If there is one thing contradicting about Billy the Kid‘s new album “Horseshoes & Hand Grenades“, it is the artwork and the lyrics. Whereas the album shows the Canadian singer-songwriter covering her mouth, she does not mince words on her record. And as we do not either, you can read our full review below.
First things first: the album might be the debut on Xtra Mile Recordings, but Billy Pettinger is not the new kid on the block. “Horseshoes & Hand Grenades” is already Pettinger’s seventh solo release. As so, “the Kid” should be used to recording.
Still, the album does not sound like anything else she has previously recorded. It might just be the doing of English folk/punk troubadour and now producer too: Frank Turner. In many ways, “Horseshoes & Hand Grenades” takes somewhat after Turner’s latest album “Tape Deck Heart”. Billy’s acoustic guitar has been brought to the background in multitude of songs, just softly strumming along. This way, production and live experience will be further apart, but it has brought Turner success too.

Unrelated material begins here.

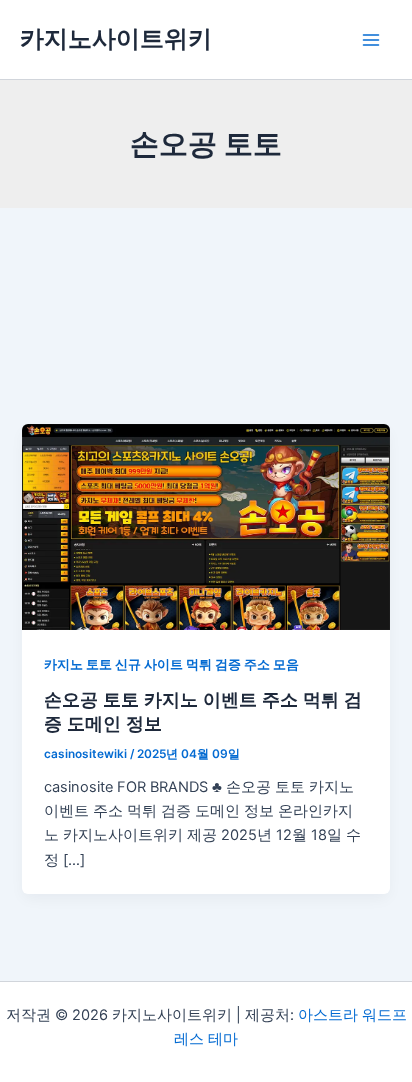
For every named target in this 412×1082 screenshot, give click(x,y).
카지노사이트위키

On the other hand this kind of production gives the album more dimension, as songs where the acoustic guitar are brought out extra (“Quarry“, “This Sure As Hell Ain’t My Life” (featuring Turner), “Chelsea Rose“, “Thoroughfare“) really grab your attention.
1. Phone Bills
3. The Satellites + 1
5. The Quarry
6. This Sure As Hell Ain’t My Life
7. Chelsea Rose
8. Back To You
10. Lord Let Me
12. Walkin’ Around Hotel Blues
13. Young + On Fire
Meanwhile, Billy shares some deep personal stories in these songs. “This Sure As Hell Ain’t My Life”, about feeling trapped and realising you are not living the life you wanted; “Chelsea Rose”, written for her friend Chelsea’s mother (Billy’s godmother), after Chelsea had been murdered; “Young + On Fire“, a story about the perils of her youth.
Turner has definitely shaped and molded “Horseshoes & Hand Grenades”, but left the original form clearly recognisable. Given that, Billy the Kid’s meaning is amplified where it needs to be and brought to basics where intended.